国民が愚かになっていくとき…「タテ社会の論理」への過剰な依存がもたらす「深刻な事態」
国民が、判断力を失い、次第に愚かに…
「タテ社会の論理への過剰な依存」が望ましくないのは、それが不正であるからだけではない。このような社会に生きる国民が、判断力を失い、次第に愚かになっていってしまうことも大きな問題なのだ。 山本七平は『一下級将校の見た帝国陸軍』という本で、旧日本陸軍で認められた「員数主義」や「員数検査」という言葉を紹介した。「員数検査」とは軍隊の備品が帳簿上と現物の数が合っているかどうか調べることだったが、日本陸軍では帳簿に記録されている物品の数(員数)に現実を従わせるために、担当者に暴力的な強制をすることが当然だった。

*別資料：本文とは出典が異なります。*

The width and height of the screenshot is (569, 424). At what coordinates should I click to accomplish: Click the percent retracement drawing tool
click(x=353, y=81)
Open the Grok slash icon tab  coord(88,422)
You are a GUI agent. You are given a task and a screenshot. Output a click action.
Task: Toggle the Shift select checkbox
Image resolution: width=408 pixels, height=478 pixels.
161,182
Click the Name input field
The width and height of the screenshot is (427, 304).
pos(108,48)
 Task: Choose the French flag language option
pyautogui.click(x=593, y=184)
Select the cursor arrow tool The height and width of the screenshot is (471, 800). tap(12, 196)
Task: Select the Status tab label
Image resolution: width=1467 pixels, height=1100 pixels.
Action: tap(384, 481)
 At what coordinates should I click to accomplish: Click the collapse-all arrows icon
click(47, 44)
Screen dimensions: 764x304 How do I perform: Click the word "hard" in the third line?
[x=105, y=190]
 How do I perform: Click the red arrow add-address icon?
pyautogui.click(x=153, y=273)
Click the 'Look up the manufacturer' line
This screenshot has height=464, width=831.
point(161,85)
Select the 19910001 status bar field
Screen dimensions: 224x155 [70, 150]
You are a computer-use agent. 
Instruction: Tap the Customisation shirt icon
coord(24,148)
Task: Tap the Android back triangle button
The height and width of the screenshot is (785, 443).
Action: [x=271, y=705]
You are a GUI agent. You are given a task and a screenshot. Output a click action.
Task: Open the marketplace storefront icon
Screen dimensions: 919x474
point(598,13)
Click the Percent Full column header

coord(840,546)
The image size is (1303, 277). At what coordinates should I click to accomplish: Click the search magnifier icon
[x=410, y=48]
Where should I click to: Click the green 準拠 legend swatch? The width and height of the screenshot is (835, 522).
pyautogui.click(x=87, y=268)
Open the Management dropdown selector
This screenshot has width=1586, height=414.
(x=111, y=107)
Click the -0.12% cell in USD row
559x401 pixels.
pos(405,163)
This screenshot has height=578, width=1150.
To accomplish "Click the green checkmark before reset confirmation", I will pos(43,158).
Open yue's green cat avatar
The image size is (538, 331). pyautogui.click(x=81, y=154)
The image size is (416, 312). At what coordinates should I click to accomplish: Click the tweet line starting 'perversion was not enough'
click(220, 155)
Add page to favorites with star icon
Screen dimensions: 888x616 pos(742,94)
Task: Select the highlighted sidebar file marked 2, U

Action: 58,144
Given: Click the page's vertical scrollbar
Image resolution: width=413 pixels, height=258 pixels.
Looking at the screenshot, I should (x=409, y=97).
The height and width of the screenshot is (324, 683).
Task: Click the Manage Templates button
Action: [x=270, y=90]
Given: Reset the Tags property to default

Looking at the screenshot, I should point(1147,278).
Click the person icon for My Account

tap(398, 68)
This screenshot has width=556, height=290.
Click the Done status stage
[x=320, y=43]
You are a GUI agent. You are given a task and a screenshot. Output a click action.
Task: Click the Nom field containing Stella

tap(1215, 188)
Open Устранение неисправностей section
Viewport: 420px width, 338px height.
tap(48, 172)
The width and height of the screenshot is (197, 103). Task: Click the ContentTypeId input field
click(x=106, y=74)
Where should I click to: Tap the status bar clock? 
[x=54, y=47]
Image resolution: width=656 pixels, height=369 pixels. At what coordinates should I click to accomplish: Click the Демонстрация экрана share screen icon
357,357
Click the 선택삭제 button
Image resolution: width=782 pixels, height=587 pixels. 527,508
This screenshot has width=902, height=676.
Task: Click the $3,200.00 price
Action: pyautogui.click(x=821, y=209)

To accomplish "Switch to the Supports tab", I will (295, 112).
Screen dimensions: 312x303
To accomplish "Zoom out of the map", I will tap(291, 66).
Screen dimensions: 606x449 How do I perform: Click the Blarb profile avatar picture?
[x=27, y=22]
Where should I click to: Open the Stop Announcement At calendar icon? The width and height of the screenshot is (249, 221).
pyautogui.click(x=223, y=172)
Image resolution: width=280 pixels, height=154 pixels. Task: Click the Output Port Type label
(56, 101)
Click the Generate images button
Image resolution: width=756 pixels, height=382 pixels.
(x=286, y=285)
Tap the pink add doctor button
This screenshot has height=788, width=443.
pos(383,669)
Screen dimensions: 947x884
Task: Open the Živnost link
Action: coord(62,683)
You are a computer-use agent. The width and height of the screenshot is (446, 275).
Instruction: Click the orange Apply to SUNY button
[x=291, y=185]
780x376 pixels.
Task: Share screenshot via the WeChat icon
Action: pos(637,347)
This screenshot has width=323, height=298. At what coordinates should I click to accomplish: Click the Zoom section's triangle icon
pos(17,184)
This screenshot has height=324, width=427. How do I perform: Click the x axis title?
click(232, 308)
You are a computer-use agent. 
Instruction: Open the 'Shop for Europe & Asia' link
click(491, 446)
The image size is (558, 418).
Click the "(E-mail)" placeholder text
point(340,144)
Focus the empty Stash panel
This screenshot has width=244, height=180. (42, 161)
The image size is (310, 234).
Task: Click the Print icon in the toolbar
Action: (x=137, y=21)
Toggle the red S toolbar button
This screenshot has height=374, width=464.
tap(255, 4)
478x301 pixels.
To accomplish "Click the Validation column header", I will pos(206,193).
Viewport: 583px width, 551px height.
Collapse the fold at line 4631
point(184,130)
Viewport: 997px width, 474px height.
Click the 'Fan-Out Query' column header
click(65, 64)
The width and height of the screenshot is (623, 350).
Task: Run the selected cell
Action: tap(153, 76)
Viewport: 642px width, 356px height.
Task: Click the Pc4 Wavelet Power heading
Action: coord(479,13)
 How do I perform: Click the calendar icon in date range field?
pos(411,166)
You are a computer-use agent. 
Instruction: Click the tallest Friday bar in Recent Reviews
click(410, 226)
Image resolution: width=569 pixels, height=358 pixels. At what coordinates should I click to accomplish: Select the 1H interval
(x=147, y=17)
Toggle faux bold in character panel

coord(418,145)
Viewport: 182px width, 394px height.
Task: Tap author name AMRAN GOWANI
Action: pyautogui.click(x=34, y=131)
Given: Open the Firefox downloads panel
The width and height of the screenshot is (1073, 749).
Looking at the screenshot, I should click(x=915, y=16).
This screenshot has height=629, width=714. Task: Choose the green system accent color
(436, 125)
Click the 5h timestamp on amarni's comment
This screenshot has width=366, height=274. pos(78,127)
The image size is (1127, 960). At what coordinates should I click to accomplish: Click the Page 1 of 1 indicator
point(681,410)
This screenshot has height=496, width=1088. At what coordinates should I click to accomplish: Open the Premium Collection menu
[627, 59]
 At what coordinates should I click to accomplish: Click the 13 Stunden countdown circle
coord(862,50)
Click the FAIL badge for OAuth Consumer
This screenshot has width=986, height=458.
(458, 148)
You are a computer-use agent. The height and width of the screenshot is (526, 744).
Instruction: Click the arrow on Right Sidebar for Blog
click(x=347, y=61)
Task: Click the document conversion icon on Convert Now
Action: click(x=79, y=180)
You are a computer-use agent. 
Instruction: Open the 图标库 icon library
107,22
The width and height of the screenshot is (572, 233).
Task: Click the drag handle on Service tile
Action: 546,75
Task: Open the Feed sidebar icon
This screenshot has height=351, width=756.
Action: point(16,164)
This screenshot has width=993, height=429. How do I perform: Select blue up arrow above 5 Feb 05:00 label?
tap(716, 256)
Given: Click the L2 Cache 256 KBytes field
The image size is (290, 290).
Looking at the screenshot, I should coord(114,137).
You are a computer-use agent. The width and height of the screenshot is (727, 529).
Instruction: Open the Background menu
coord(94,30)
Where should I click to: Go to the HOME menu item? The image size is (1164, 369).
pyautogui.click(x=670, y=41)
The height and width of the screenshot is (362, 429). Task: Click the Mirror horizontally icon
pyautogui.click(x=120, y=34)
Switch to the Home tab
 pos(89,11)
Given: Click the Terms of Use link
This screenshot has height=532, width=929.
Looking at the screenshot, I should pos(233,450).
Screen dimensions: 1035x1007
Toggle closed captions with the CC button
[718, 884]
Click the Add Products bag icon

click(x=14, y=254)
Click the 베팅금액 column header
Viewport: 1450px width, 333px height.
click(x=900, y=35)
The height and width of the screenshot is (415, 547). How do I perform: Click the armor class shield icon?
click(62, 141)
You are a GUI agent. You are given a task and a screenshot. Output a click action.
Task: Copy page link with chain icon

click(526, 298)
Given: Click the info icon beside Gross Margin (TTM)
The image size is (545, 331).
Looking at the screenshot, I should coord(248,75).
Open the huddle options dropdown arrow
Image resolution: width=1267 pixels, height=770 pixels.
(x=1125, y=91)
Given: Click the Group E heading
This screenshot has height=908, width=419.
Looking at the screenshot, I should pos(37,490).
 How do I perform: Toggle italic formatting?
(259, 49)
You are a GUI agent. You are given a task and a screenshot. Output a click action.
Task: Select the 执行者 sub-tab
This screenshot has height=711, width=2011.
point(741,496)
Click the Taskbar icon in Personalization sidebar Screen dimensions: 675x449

軍隊の記録と現実が合わない時に、担当者、つまりタテ社会の論理の下位の者に対して、ビンタのような体罰を行うことが日常的に行われていた。そして強制された者は、どこかから足りない分の物品を盗んでくる必要があった。 これはまさに「タテ社会の論理への過剰な依存」だ。現実の問題が起きていることに目を向けない。そしてその現実と、組織にとっての建て前を埋める作業を、たまたま居合わせた特定の個人に押し付ける。それが暴力的な手段を取ったとしても問題とされない。つまり、窃盗のような犯罪を行うことを、その個人は組織から、あるいは上司から強制される。その結果得られた物品は組織に強制的に接収される。 この場合の担当者の人権は、当然のように蹂躙されている。一つは、暴力にさらされ生命と健康が脅かされる意味で。もう一つは、自らが不正な手段で確保するリスクを冒してまで手にした物品を、組織によって横領されるという意味で。 このような集団では、組織全体とその所属員が、建て前と現実の差に真摯に向かい合い、その問題の解決を真実に目指すという知的・社会的な営みは行われなくなるだろう。その代わりに、自分が員数をつけるように命じられる担当者にならないこと、だれか別の人にその担当者の立場を押し付けることを全力で目指すようになる。 人間関係に葛藤が生じた時に、「現実的な課題を発見してその解決を目指す」ことよりも、「自分が相手よりもタテ社会の論理で上位であること、相手が下位であることを周囲に認めさせる。その上で責任を、下位であると認定されたものに押し付け、安く使役する」ことが重要になる。この場合に、例えば科学的な知識を習得するよりも、タテ社会の論理に習熟してその中での上手な立ち居振る舞いを身につけることによる利得の方が大きい。 よく知らない人が現実的な貢献を果たそうとしている状況は、タテ社会の上位の人々によって自分たちの利権を脅かす危機と認識される。その結果、社会に対して有効な貢献をしようとする人が周囲からの攻撃の的にされたり、無視されたり、手柄を横取りされるようになる。その結果、多くの国民が出過ぎた主張を行わずに、空気に同調していることを最善と判断するようになる。 山本の記録によると、日本陸軍で横行するようになったのは「不可能命令」と、それを回避するための虚偽の「員数報告」だった。「不可能命令」とは、員数さえ満たしていればそれでよしとするような、現実を無視した命令である。例えば、雨が降れば使えなくなるような粗末な飛行場でも、大本営には不滅のごとき立派な飛行場と報告され、そのように作戦地図に記載された。